Start of Supplied records
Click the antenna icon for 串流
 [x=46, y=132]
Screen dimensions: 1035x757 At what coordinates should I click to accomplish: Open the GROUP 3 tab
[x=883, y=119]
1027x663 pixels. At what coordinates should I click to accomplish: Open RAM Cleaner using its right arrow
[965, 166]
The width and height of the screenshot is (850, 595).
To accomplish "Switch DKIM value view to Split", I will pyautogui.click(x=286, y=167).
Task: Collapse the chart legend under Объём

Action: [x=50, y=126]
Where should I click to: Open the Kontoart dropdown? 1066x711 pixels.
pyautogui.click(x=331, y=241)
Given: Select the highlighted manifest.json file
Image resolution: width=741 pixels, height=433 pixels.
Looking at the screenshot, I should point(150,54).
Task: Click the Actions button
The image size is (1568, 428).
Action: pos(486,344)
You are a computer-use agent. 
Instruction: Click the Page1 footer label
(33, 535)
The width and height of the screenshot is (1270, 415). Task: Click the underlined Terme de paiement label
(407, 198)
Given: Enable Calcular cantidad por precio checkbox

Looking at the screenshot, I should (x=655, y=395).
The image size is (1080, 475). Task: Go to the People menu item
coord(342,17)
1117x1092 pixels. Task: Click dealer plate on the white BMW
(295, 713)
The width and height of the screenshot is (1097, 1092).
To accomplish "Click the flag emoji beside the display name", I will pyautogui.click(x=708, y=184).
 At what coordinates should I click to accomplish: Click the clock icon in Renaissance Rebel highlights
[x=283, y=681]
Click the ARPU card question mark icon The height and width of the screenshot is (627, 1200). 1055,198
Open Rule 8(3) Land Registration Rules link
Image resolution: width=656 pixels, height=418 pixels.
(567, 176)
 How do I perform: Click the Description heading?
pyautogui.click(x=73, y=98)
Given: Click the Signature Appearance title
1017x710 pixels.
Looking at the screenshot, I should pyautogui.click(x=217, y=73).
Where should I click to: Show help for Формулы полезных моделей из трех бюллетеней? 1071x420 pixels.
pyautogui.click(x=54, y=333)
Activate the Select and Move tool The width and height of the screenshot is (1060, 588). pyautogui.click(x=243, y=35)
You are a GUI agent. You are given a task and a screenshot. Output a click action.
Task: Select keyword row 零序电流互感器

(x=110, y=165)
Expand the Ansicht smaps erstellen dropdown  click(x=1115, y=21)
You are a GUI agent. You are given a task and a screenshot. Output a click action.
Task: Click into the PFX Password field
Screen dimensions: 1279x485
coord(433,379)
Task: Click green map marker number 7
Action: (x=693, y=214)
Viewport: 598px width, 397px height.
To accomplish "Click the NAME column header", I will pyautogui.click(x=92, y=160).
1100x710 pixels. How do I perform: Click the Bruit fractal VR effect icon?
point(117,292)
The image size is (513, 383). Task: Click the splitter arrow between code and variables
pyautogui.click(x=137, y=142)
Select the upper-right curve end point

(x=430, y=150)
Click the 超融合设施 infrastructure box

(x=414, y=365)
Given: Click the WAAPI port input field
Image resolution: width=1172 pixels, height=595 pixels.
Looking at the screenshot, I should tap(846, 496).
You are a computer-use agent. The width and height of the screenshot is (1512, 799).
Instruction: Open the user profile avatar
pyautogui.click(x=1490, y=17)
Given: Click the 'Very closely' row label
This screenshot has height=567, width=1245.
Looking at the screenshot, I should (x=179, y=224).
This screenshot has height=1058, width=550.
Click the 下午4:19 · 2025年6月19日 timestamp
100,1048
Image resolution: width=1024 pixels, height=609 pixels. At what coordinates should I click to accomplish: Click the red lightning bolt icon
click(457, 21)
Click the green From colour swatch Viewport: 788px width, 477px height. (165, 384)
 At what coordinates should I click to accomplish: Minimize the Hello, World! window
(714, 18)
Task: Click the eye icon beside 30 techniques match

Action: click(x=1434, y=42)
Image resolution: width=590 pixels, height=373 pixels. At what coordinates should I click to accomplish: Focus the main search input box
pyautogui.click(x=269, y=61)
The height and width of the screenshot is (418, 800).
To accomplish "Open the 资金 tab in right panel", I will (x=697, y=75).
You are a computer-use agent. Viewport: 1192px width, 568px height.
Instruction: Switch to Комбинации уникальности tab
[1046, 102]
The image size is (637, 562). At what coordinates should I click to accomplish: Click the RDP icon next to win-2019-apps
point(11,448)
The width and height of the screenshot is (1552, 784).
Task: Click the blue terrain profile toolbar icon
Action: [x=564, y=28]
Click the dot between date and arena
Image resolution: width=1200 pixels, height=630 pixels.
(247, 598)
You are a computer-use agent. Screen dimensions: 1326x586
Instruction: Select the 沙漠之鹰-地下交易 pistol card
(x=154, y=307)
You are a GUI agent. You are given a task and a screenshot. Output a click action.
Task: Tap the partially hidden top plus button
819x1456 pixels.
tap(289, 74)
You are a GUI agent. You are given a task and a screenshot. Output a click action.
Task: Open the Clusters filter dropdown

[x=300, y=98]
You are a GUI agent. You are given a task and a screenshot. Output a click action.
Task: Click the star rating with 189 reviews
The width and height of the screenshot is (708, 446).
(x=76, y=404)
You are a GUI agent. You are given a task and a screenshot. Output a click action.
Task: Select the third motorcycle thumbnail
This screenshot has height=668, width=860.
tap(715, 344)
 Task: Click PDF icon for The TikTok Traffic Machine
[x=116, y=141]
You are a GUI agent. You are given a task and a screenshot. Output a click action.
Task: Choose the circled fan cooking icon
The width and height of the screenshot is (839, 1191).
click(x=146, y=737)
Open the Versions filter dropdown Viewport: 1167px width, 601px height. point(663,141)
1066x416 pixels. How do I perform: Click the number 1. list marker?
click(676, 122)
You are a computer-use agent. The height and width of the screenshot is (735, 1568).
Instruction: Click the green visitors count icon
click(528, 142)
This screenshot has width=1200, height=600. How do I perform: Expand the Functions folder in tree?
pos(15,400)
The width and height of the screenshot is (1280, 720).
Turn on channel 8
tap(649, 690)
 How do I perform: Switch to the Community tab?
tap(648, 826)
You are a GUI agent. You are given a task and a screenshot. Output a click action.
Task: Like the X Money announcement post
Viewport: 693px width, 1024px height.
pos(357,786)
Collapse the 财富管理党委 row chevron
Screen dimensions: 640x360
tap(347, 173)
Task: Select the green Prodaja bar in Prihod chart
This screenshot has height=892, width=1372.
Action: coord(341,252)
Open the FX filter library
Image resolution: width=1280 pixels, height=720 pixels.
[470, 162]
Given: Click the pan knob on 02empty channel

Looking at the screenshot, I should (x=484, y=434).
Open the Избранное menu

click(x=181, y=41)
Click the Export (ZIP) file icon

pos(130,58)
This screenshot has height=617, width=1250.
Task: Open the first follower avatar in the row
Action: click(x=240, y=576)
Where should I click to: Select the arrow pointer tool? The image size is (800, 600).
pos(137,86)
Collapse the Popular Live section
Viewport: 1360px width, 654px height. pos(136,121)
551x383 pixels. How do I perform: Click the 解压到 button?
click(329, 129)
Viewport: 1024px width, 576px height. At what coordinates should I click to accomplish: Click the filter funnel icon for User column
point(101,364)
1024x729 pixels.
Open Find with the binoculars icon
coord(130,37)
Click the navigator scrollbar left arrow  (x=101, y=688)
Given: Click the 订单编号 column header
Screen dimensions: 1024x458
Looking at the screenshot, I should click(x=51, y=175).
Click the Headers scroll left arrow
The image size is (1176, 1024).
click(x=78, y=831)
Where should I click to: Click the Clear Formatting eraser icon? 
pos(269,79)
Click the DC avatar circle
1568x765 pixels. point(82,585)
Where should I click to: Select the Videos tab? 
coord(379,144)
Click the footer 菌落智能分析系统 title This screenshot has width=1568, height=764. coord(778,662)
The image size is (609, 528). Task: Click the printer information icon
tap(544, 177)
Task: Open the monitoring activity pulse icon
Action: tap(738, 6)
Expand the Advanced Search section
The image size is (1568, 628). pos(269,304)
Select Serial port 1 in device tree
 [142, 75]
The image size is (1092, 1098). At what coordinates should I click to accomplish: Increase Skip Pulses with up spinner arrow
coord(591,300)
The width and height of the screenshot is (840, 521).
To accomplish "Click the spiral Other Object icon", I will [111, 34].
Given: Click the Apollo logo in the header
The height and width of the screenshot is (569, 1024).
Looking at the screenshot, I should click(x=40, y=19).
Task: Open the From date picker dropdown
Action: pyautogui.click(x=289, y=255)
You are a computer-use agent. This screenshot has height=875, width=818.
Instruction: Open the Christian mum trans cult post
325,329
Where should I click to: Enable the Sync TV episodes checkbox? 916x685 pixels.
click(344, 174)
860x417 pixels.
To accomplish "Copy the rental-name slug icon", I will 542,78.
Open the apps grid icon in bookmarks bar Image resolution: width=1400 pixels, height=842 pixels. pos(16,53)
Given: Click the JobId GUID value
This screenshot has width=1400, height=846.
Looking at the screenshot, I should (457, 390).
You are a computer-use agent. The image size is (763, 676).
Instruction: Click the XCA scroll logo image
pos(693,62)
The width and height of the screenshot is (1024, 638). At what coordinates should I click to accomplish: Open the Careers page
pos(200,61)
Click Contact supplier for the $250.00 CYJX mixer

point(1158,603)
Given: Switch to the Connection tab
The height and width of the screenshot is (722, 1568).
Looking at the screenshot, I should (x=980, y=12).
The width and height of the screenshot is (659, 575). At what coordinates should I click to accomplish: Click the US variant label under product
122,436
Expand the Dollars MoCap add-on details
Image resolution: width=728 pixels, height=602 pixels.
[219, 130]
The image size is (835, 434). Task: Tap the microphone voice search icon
End of Supplied records
▶ _Problem_:
Copy out, from the material above, each line where the word "computer" is present.

▶ _Problem solution_:
You are a computer-use agent. 
You are a computer-use agent. The width and height of the screenshot is (1512, 799).
You are a computer-use agent. Viewport: 1192px width, 568px height.
You are a computer-use agent. Screen dimensions: 1326x586
You are a computer-use agent. The height and width of the screenshot is (735, 1568).
You are a computer-use agent. This screenshot has height=875, width=818.
You are a computer-use agent. The image size is (763, 676).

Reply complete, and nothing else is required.